Affiliations: [a]
Department of Cardiology, The Second Affiliated Hospital of Fujian Medical University, Quanzhou, China
| [b]
Department of Neurology, The Second Affiliated Hospital of Fujian Medical University, Quanzhou, China
| [c]
Department of Neurology, Quanzhou First Hospital Affiliated to Fujian Medical University, Quanzhou, China
Correspondence:
[*]
Corresponding author: Xiao-Lan Wei, Department of Neurology, Quanzhou First Hospital Affiliated to Fujian Medical University, Quanzhou, China. E-mail: weixiaolan198306@163.com
Abstract: OBJECTIVE:Atherosclerosis is a chronic inflammatory disease of the arteries, and its pathogenesis is related to endothelial dysfunction. It has been found that the protein convertase subtilin/kexin9 type (PCSK9) plays an important role in AS, but its specific mechanism is still unclear.

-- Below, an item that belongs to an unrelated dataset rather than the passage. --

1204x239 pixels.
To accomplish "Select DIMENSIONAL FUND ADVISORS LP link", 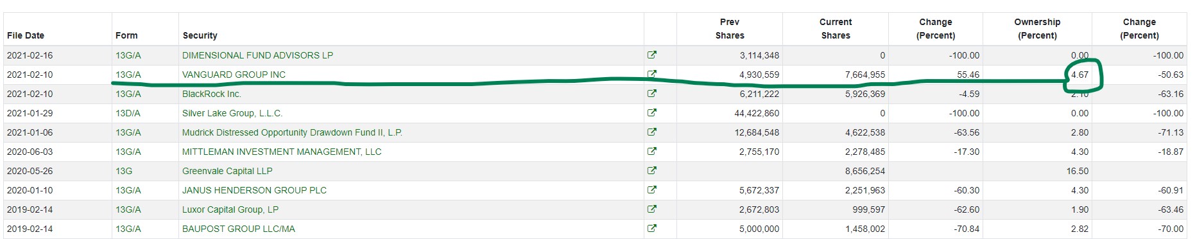I will [257, 55].
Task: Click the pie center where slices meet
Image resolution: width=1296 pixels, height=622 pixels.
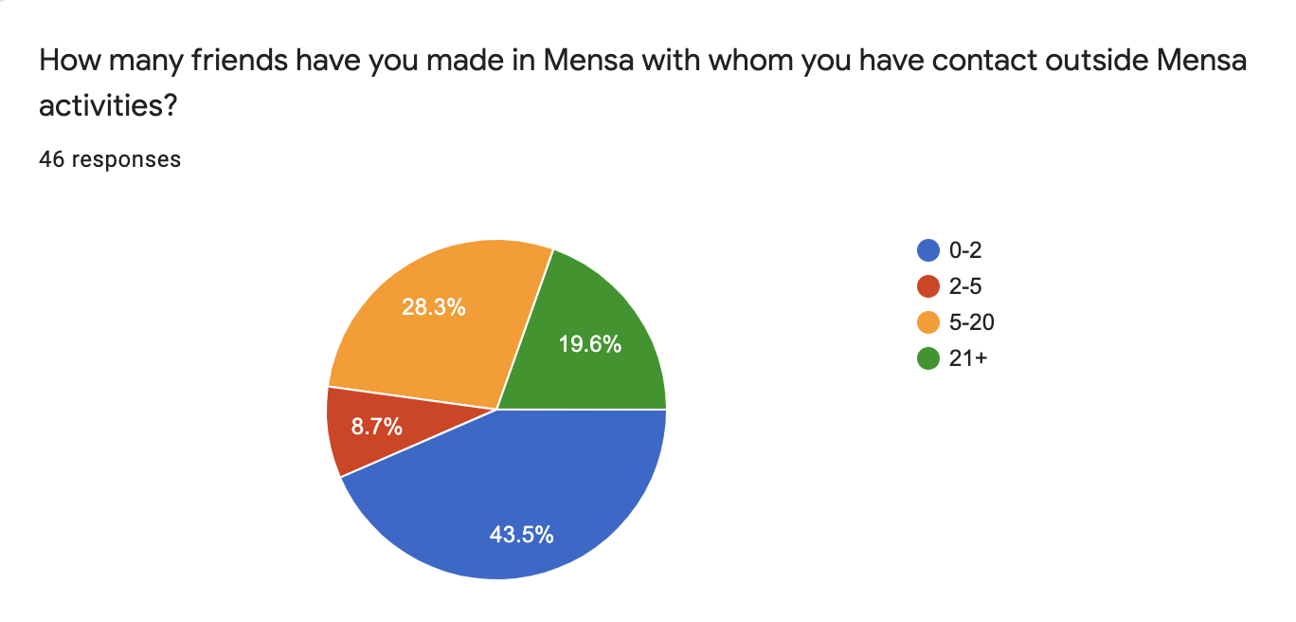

METHODS:
In this study, we first cultured human umbilical vein endothelial cells (HUVECs) with 50 or 100μg/ml oxidized low-density lipoprotein (ox-LDL) for 24 hours to establish a coronary atherosclerosis cell model. RESULTS:The results showed that ox-LDL induced HUVEC injury and autophagy and upregulated PCSK9 protein expression in HUVECs in a concentration-dependent manner. Silencing PCSK9 expression with siRNA inhibited ox-LDL-induced HUVEC endothelial dysfunction, inhibited the release of inflammatory factors, promoted HUVEC proliferation and inhibited apoptosis. In addition, ox-LDL increased the expression of LC3B-I and LC3B-II and decreased the expression of p62. However, these processes are reversed by sh-PCSK9. In addition, sh-PCSK9 can inhibit PI3K, AKT and mTOR phosphorylation and promote autophagy. CONCLUSION:Taken together, our research shows that silencing PCSK9 inhibits the PI3K/ATK/mTOR pathway to activate ox-LDL-induced autophagy in vascular endothelial cells, alleviating endothelial cell injury and inflammation.